You can’t predict the future. But together we can prepare for it.
What attribute of your library is most valuable to your community? For a long time, the answer to that question might have been “our collection.” For generations, libraries have spent much of their budgets on acquiring and managing local materials, but that is shifting. These days, what the library owns isn’t as important as how it supports its users and community. Access to materials must keep up with needs that are changing faster than any one institution can manage.
It is nearly impossible for any one library to hit the moving target of comprehensive access to relevant content. Working together, however, libraries can take advantage of a characteristic that may be the most important for collection access going forward: flexibility.
Opening the stacks even further
As a 2015 OCLC Research report demonstrates, putting the library in the life of the user is key to our future success. Being where your users are—on social media, on their devices, in their lives—is a given requirement today. To do that, libraries have been shifting journals and other print resources to online collections. This has had the additional benefit (or challenge) of reducing stack space. These areas can then be turned into common gathering and study areas, giving users a place to collaborate and learn new things.
All of which is great. But how do you decide which physical materials to share with nearby institutions? Which should go into off-site storage? And which can be safely deaccessioned? All while still giving people access to as much content as possible?
Resource sharing can help your library stay flexible enough to accommodate the expectations of your users. Click To TweetThe key is to offer flexible services that provide users with resources in a responsive and timely way. This may mean fewer materials in the local collection, but much broader access outside the building. To do this, more and more libraries are expanding resource sharing options and exploring consortial borrowing plans to meet needs. Sustainable Collection Services’ (SCS) decision-support tool, GreenGlass, helps libraries manage physical collections in a systematic way to support that kind of informed flexibility specifically by providing data about the scarcity and ubiquity of your collection in comparison to other libraries’ collections.
E-sharing on the fly
With the shift to electronic collections, libraries have not only opened up their physical space, but they’ve also further supported research needs by providing nearly immediate access to information. Just as with the physical collection, libraries don’t need to have licenses to every e-resource their users might want—through interlibrary loan, information seekers can often get e-resources within hours of requesting them. To support today’s information seekers, this speed is essential.

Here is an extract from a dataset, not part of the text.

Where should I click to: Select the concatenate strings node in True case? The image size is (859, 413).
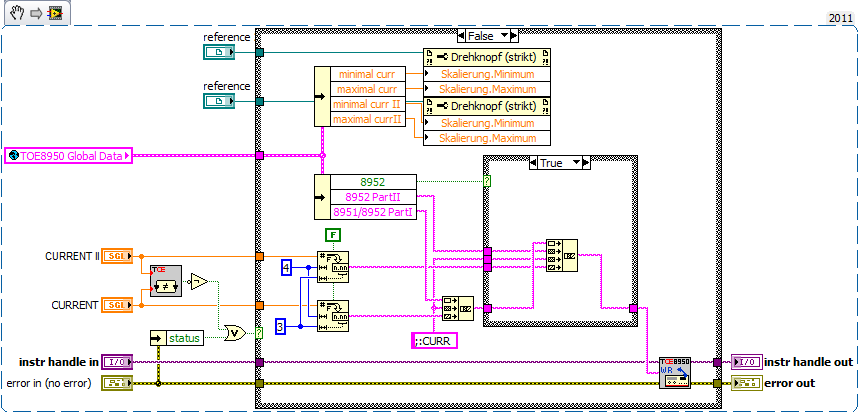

A few years ago, we introduced WorldShare Interlibrary Loan (ILL), which now connects the collections of nearly 7,000 libraries. It’s remarkable that every 18 seconds, libraries supply an item that a user wants but can’t access through his or her own library. The lending library could be down the street or halfway around the world.
Staying flexible in the future
At OCLC, we see these trends as only accelerating. Our response is to make significant investment in resource sharing services that give libraries even more flexibility to meet user needs. In addition to SCS, GreenGlass and WorldShare ILL, we have a comprehensive strategy to support resource sharing for the future.
Just last month, we introduced Tipasa, a new cloud-based ILL management system. Tipasa reimagines features and functionality of the Windows-based ILLiad service and moves them to the cloud. In addition, we also announced plans to acquire Relais International. The Relais D2D (Discovery to Delivery) solution is the market leader in consortial borrowing and continues to grow, and it is consistent with our vision for a new service to address the needs of consortial borrowing users.
Resource sharing can help your library stay flexible enough to accommodate the expectations of your users. Collectively, we can make informed decisions about what should remain local without sacrificing access to the long tail of content that may be essential, yet rarely requested.
Together, OCLC members can leverage the content and expertise of thousands of libraries. And when you know your colleagues have your back, you can take more risks and innovate locally. Broad-based access combined with local expertise—that’s the future of resource sharing.